-- Liste des tâches --
**a)** Recopiez à l'identique la partie de l'extrait qui commence aux mots «Elles font tourner» et s'arrête après «d’enfants en poussette.».
**b)** D'après l'extrait, en quoi la salle d'attente est-elle transformée certains après-midi d'été ?

-- Extrait --
Elles font tourner la maison, et économisent de l’argent pour envoyer au pays. De l’argent aussi pour voyager avec les enfants, pour aller voir ceux qui sont au pays, les enfants là bas, les parents, les anciens. Parfois aussi elles rentrent au pays pour des funérailles, une sœur qui a la même maladie qu’elles mais qui n’a pas pu être traitée. Ou les «évènements» au pays ont emporté un frère, un oncle, un cousin.
Vu comme ça, ce n’est pas drôle, vous devez penser ?
Et bien ce sont mes préférées. Elles arrivent toujours avec un sourire flamboyant. Elles rient au moindre prétexte. Elles disent que la vie est belle, docteur, regarde comme je vais bien et mes enfants sont beaux. Quand il fait chaud elles mettent leurs robes de couleur, et certains après midi d’été la salle d’attente est transformée en palette colorée, pleine de rires et d’enfants en poussette.
Mais si elles disent juste avec un petit sourire «ça va un peu», attention, il faut s’arrêter vite et creuser. Parce que si je vous raconte comment c’est quand «ça va un peu», là c’est sûr, on se met tous à pleurer. Heureusement c’est rare.

-- Segment de données --
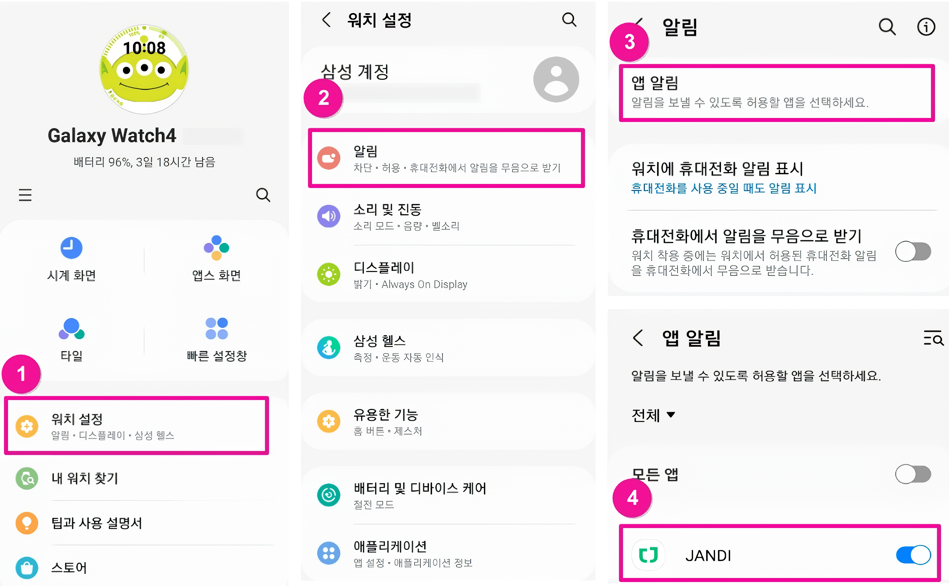
Task: Open the hamburger menu under Galaxy Watch4
Action: [25, 195]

-- Réponses attendues --
**a)**
Elles font tourner la maison, et économisent de l’argent pour envoyer au pays. De l’argent aussi pour voyager avec les enfants, pour aller voir ceux qui sont au pays, les enfants là bas, les parents, les anciens. Parfois aussi elles rentrent au pays pour des funérailles, une sœur qui a la même maladie qu’elles mais qui n’a pas pu être traitée. Ou les «évènements» au pays ont emporté un frère, un oncle, un cousin.
Vu comme ça, ce n’est pas drôle, vous devez penser ?
Et bien ce sont mes préférées. Elles arrivent toujours avec un sourire flamboyant. Elles rient au moindre prétexte. Elles disent que la vie est belle, docteur, regarde comme je vais bien et mes enfants sont beaux. Quand il fait chaud elles mettent leurs robes de couleur, et certains après midi d’été la salle d’attente est transformée en palette colorée, pleine de rires et d’enfants en poussette.

**b)** En palette colorée, pleine de rires et d'enfants en poussette.